Per chi scrive le recensioni dei ristoranti il critico gastronomico della carta stampata? Siamo seri, oggi che i portafogli piovono sangue mentre online si trovano –GRATIS– blog attendibilissimi e social network aggiornati, chi comprerebbe una rivista per leggere recensioni di ristoranti?
Proprio qui interviene Dissapore radunando le grandi firme della carta stampata di questa settimana.
Paludate, un po’ trombone ma in fondo, ancora necessarie.
OSTERIA BOTTEGA
via Santa Caterina 51, Bologna
Non è per caso che Daniele Minarelli, Dadone per gli amici, ha tanto successo. Ne è sicuro Gianni Mura che è stato all’osteria, luogo di delizie per carnivori, e ne ha scritto sul Venerdì di Repubblica.
[related_posts]
Per il barbuto giornalista Minarelli non ha solo il fisico del ruolo, ma è pure dotato di “umanità, saggezza, senso dell’umorismo e naturalmente una grandissima attenzione a quello che porta in tavola”.
Nel locale di piccole dimensioni (28 coperti, sempre meglio prenotare) si deve provare “il prolungato omaggio agli affettati di giusta stagionatura, le tagliatelle al ragù di carne oppure i tortellini in broddo di cappone. “Siamo ai vertici”.

Obiettivo indicato 1: Trascrivi parola per parola il passo dell'estratto sull'Osteria Bottega compreso tra "Paludate, un po’" e "Venerdì di Repubblica.", estremi inclusi.
Obiettivo indicato 2:
Rispondi a queste domande basandoti sull'estratto sull'Osteria Bottega:
(a) A quale indirizzo si trova l'Osteria Bottega?
(b) Su quale testata Gianni Mura ha scritto del locale?
(c) Quanti coperti ha il locale?

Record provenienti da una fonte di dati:
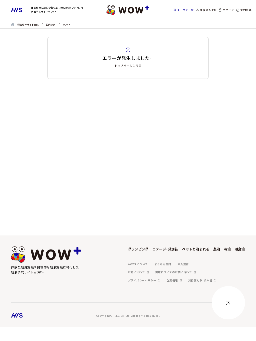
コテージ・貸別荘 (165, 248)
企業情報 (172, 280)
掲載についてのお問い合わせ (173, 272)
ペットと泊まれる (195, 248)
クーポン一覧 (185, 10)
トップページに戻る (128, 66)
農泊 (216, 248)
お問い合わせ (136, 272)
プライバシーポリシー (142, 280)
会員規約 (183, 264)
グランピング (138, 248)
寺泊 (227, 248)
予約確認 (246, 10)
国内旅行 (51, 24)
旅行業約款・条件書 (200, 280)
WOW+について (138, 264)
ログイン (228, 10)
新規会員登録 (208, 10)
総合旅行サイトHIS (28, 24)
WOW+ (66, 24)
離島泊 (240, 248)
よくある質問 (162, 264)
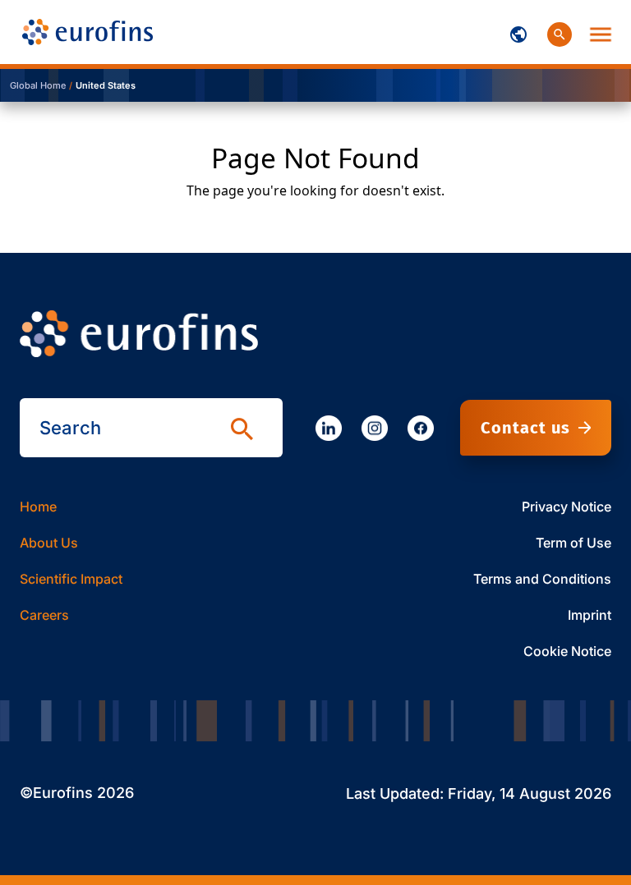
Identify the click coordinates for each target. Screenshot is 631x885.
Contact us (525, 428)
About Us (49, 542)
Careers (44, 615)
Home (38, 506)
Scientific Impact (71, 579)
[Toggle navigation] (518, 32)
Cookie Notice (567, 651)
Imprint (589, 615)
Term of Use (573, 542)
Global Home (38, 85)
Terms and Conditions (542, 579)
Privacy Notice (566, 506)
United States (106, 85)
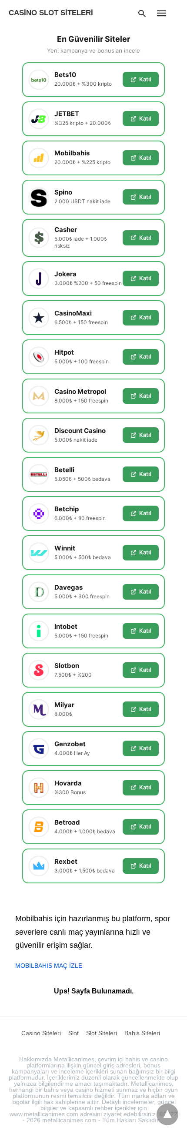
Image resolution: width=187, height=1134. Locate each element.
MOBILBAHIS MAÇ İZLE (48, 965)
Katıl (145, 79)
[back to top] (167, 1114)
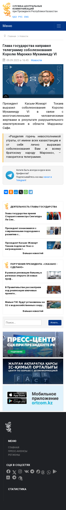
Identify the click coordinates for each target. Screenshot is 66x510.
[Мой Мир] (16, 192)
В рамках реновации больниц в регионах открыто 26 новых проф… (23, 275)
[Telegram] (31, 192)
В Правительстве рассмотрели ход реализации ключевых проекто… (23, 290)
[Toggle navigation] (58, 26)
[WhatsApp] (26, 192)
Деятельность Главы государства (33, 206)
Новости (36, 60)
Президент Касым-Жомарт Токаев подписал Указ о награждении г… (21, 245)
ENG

Risposta completa 1:
Paludate, un po’ trombone ma in fondo, ancora necessarie.
OSTERIA BOTTEGA
via Santa Caterina 51, Bologna
Non è per caso che Daniele Minarelli, Dadone per gli amici, ha tanto successo. Ne è sicuro Gianni Mura che è stato all’osteria, luogo di delizie per carnivori, e ne ha scritto sul Venerdì di Repubblica.

Risposta completa 2:
(a) In via Santa Caterina 51, a Bologna.
(b) Sul Venerdì di Repubblica.
(c) 28 coperti.